* _Work to complete_: So that nothing is lost, restate each entry exactly as supplied.
(Input material Opens)
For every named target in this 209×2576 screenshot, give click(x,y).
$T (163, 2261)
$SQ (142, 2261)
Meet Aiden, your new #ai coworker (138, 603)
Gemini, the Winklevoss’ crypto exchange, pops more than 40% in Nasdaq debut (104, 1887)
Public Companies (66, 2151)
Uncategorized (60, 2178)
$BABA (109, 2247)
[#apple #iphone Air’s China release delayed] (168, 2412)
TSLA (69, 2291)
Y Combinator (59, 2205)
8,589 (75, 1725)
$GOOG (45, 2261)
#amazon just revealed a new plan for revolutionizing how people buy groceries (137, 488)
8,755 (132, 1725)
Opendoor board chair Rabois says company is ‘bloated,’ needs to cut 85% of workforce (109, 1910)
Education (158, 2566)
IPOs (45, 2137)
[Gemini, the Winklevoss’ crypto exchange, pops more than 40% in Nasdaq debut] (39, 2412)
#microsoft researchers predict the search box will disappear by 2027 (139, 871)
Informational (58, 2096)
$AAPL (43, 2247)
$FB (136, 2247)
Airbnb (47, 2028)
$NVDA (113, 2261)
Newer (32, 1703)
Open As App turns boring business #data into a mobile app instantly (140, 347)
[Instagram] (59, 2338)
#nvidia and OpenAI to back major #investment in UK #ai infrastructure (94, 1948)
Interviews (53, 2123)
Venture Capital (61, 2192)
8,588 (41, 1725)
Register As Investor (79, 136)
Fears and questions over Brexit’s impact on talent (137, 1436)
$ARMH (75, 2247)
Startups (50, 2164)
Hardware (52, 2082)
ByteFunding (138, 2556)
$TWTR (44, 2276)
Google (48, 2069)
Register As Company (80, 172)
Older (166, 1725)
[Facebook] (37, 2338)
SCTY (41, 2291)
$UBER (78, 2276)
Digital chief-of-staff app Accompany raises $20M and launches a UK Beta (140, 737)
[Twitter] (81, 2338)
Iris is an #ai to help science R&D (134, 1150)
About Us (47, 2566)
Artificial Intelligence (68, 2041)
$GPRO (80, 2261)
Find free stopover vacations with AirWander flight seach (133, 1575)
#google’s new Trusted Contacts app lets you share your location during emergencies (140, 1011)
(Input material Closes)
* _Exercise answer_:
For every named target in this 209×2576 screenshot, give click(x,y).
$T (163, 2261)
$SQ (142, 2261)
Meet Aiden, your new #ai coworker (138, 603)
Gemini, the Winklevoss’ crypto exchange, pops more than 40% in Nasdaq debut (104, 1887)
Public Companies (66, 2151)
Uncategorized (60, 2178)
$BABA (109, 2247)
[#apple #iphone Air’s China release delayed] (168, 2412)
TSLA (69, 2291)
Y Combinator (59, 2205)
8,589 (75, 1725)
$GOOG (45, 2261)
#amazon just revealed a new plan for revolutionizing how people buy groceries (137, 488)
8,755 (132, 1725)
Opendoor board chair Rabois says company is ‘bloated,’ needs to cut 85% of workforce (109, 1910)
Education (158, 2566)
IPOs (45, 2137)
[Gemini, the Winklevoss’ crypto exchange, pops more than 40% in Nasdaq debut] (39, 2412)
#microsoft researchers predict the search box will disappear by 2027 (139, 871)
Informational (58, 2096)
$AAPL (43, 2247)
$FB (136, 2247)
Airbnb (47, 2028)
$NVDA (113, 2261)
Newer (32, 1703)
Open As App turns boring business #data into a mobile app instantly (140, 347)
[Instagram] (59, 2338)
#nvidia and OpenAI to back major #investment in UK #ai infrastructure (94, 1948)
Interviews (53, 2123)
Venture Capital (61, 2192)
8,588 (41, 1725)
Register As Investor (79, 136)
Fears and questions over Brexit’s impact on talent (137, 1436)
$ARMH (75, 2247)
Startups (50, 2164)
Hardware (52, 2082)
ByteFunding (138, 2556)
$TWTR (44, 2276)
Google (48, 2069)
Register As Company (80, 172)
Older (166, 1725)
[Facebook] (37, 2338)
SCTY (41, 2291)
$UBER (78, 2276)
Digital chief-of-staff app Accompany raises $20M and launches a UK Beta (140, 737)
[Twitter] (81, 2338)
Iris is an #ai to help science R&D (134, 1150)
About Us (47, 2566)
Artificial Intelligence (68, 2041)
$GPRO (80, 2261)
Find free stopover vacations with AirWander flight seach (133, 1575)
#google’s new Trusted Contacts app lets you share your location during emergencies (140, 1011)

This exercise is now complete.